Directions for this task:
Only those lines in the data below from the line containing "Given: Retweet the tweet with 26.3K retweets" through the line containing "Image resolution: width=1318", both included, should be restated word for word.

Recorded data
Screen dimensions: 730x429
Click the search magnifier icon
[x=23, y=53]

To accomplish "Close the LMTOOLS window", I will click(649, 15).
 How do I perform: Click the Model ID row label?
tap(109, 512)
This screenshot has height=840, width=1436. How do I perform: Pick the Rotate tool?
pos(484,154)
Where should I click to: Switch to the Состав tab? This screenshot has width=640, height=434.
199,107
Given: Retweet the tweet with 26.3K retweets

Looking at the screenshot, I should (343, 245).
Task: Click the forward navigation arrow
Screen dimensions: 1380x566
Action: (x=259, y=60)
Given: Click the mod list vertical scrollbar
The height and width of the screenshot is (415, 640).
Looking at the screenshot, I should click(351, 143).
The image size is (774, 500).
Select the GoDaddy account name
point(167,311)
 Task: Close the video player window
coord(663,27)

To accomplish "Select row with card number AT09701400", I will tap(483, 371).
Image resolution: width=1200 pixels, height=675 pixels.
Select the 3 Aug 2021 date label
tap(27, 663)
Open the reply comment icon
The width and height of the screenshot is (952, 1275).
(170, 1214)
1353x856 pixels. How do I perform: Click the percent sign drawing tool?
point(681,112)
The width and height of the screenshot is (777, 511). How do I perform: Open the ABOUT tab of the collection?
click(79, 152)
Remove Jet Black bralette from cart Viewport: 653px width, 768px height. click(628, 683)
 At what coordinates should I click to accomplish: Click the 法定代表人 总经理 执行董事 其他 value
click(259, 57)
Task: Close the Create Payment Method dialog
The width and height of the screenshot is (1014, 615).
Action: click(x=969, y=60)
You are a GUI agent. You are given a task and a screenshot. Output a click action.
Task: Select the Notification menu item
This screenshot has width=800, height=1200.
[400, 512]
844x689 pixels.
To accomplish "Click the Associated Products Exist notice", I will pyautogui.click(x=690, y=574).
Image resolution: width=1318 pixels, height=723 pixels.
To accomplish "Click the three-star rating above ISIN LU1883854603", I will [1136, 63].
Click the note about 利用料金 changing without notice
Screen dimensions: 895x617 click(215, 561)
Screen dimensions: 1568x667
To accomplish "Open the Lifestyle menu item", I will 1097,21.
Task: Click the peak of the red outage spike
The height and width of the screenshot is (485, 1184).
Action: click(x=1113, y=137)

Worked solution:
Given: Retweet the tweet with 26.3K retweets

Looking at the screenshot, I should (343, 245).
Task: Click the forward navigation arrow
Screen dimensions: 1380x566
Action: (x=259, y=60)
Given: Click the mod list vertical scrollbar
The height and width of the screenshot is (415, 640).
Looking at the screenshot, I should click(351, 143).
The image size is (774, 500).
Select the GoDaddy account name
point(167,311)
 Task: Close the video player window
coord(663,27)

To accomplish "Select row with card number AT09701400", I will tap(483, 371).
Image resolution: width=1200 pixels, height=675 pixels.
Select the 3 Aug 2021 date label
tap(27, 663)
Open the reply comment icon
The width and height of the screenshot is (952, 1275).
(170, 1214)
1353x856 pixels. How do I perform: Click the percent sign drawing tool?
point(681,112)
The width and height of the screenshot is (777, 511). How do I perform: Open the ABOUT tab of the collection?
click(79, 152)
Remove Jet Black bralette from cart Viewport: 653px width, 768px height. click(628, 683)
 At what coordinates should I click to accomplish: Click the 法定代表人 总经理 执行董事 其他 value
click(259, 57)
Task: Close the Create Payment Method dialog
The width and height of the screenshot is (1014, 615).
Action: click(x=969, y=60)
You are a GUI agent. You are given a task and a screenshot. Output a click action.
Task: Select the Notification menu item
This screenshot has width=800, height=1200.
[400, 512]
844x689 pixels.
To accomplish "Click the Associated Products Exist notice", I will pyautogui.click(x=690, y=574).
Image resolution: width=1318 pixels, height=723 pixels.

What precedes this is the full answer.